◆ **Exercise objective**: Look below for the line that has "Instruction: Click the user". Set down the lines from there through the line that has "Given: Toggle Bold formatting", exactly as written.

◆ **Given data**:
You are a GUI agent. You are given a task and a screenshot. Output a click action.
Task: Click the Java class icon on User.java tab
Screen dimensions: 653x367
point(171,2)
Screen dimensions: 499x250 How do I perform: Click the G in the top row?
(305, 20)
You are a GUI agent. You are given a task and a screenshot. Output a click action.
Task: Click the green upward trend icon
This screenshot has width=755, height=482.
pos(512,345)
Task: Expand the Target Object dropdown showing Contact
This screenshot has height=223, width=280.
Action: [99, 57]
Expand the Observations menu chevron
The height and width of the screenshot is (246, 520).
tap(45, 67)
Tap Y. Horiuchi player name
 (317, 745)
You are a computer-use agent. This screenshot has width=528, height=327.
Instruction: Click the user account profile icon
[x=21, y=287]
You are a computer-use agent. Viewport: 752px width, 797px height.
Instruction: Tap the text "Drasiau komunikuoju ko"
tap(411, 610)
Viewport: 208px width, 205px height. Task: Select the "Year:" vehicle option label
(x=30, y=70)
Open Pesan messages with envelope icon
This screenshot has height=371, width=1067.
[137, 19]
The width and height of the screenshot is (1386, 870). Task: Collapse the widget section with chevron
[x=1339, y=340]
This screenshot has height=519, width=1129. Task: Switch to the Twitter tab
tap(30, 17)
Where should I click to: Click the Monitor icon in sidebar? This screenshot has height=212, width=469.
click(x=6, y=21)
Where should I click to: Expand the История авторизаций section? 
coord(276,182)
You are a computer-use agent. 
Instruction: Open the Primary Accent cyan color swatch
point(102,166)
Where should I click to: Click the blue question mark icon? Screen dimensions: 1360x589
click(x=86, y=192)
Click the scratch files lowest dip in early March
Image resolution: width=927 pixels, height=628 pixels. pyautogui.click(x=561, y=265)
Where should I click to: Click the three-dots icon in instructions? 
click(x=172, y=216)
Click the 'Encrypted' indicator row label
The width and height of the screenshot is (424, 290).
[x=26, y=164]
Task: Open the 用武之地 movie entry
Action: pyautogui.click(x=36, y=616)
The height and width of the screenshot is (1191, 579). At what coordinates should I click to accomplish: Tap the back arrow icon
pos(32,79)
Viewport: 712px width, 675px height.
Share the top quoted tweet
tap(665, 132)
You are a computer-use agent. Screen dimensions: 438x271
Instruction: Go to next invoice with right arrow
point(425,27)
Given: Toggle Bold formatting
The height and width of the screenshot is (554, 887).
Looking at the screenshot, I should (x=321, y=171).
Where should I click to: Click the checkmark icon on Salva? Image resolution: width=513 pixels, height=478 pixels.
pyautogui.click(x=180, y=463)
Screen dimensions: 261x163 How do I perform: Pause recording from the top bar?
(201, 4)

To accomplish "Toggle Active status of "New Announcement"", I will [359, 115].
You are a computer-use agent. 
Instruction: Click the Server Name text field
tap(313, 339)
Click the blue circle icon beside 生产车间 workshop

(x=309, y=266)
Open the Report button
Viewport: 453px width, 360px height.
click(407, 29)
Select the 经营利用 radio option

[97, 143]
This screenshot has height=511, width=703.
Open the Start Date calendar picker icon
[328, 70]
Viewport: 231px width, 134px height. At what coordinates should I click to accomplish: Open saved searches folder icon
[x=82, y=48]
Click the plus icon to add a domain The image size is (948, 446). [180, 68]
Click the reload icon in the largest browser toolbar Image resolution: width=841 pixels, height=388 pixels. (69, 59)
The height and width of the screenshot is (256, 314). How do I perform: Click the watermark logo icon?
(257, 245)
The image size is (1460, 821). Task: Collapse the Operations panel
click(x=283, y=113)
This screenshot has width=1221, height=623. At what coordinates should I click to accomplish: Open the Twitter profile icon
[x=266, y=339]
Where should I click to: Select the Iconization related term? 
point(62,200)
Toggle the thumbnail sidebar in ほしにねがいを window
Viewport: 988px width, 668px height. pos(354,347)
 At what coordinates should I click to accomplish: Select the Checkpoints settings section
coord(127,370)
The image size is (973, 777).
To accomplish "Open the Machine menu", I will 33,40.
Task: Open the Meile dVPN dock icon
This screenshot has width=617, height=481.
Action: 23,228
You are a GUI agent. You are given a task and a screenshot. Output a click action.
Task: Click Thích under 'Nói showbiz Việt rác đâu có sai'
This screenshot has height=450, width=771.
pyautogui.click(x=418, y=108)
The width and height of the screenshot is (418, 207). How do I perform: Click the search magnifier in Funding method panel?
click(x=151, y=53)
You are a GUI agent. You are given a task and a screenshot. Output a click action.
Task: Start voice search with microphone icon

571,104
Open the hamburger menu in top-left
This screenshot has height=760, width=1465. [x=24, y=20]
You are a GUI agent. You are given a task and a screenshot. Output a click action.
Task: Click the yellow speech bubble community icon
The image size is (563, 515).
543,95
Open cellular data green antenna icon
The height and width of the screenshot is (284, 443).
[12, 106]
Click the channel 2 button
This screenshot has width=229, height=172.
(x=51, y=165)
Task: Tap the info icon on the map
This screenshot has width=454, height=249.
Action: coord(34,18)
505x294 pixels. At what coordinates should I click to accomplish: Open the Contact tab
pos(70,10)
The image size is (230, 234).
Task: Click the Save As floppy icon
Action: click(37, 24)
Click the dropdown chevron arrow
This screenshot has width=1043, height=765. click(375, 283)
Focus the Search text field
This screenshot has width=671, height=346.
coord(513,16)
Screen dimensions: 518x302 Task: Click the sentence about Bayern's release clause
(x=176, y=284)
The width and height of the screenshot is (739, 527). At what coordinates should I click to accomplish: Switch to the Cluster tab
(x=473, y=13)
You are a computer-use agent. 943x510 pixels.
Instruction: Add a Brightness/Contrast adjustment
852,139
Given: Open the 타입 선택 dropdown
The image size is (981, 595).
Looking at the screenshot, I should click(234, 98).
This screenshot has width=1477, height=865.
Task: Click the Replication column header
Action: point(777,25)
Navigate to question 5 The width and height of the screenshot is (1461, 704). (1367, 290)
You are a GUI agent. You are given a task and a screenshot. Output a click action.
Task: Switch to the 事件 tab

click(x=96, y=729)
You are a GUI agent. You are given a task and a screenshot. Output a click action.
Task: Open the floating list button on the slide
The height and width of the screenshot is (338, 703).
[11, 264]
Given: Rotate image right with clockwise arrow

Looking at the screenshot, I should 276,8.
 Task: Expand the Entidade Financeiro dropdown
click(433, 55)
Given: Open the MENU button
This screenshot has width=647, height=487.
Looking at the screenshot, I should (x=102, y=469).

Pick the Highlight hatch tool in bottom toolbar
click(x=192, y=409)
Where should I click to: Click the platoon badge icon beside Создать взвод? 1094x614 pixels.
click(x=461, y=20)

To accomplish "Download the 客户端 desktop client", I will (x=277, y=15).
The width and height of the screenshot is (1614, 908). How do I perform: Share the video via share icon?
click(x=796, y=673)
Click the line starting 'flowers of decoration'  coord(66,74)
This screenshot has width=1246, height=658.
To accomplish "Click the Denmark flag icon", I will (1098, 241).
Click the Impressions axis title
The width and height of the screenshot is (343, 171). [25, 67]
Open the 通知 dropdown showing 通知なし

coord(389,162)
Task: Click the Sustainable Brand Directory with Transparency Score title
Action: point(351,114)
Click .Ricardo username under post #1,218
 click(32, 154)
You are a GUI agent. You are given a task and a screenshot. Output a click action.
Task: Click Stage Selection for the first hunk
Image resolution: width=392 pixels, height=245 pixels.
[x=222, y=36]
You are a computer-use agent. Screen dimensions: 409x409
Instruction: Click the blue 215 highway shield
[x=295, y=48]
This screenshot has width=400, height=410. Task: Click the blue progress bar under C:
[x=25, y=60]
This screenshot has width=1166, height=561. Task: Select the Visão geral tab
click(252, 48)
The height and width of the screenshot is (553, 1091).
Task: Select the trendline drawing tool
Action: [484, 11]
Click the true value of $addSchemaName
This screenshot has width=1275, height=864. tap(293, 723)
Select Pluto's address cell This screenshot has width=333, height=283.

◆ **Result for this task**:
Instruction: Click the user account profile icon
[x=21, y=287]
You are a computer-use agent. Viewport: 752px width, 797px height.
Instruction: Tap the text "Drasiau komunikuoju ko"
tap(411, 610)
Viewport: 208px width, 205px height. Task: Select the "Year:" vehicle option label
(x=30, y=70)
Open Pesan messages with envelope icon
This screenshot has height=371, width=1067.
[137, 19]
The width and height of the screenshot is (1386, 870). Task: Collapse the widget section with chevron
[x=1339, y=340]
This screenshot has height=519, width=1129. Task: Switch to the Twitter tab
tap(30, 17)
Where should I click to: Click the Monitor icon in sidebar? This screenshot has height=212, width=469.
click(x=6, y=21)
Where should I click to: Expand the История авторизаций section? 
coord(276,182)
You are a computer-use agent. 
Instruction: Open the Primary Accent cyan color swatch
point(102,166)
Where should I click to: Click the blue question mark icon? Screen dimensions: 1360x589
click(x=86, y=192)
Click the scratch files lowest dip in early March
Image resolution: width=927 pixels, height=628 pixels. pyautogui.click(x=561, y=265)
Where should I click to: Click the three-dots icon in instructions? 
click(x=172, y=216)
Click the 'Encrypted' indicator row label
The width and height of the screenshot is (424, 290).
[x=26, y=164]
Task: Open the 用武之地 movie entry
Action: pyautogui.click(x=36, y=616)
The height and width of the screenshot is (1191, 579). At what coordinates should I click to accomplish: Tap the back arrow icon
pos(32,79)
Viewport: 712px width, 675px height.
Share the top quoted tweet
tap(665, 132)
You are a computer-use agent. Screen dimensions: 438x271
Instruction: Go to next invoice with right arrow
point(425,27)
Given: Toggle Bold formatting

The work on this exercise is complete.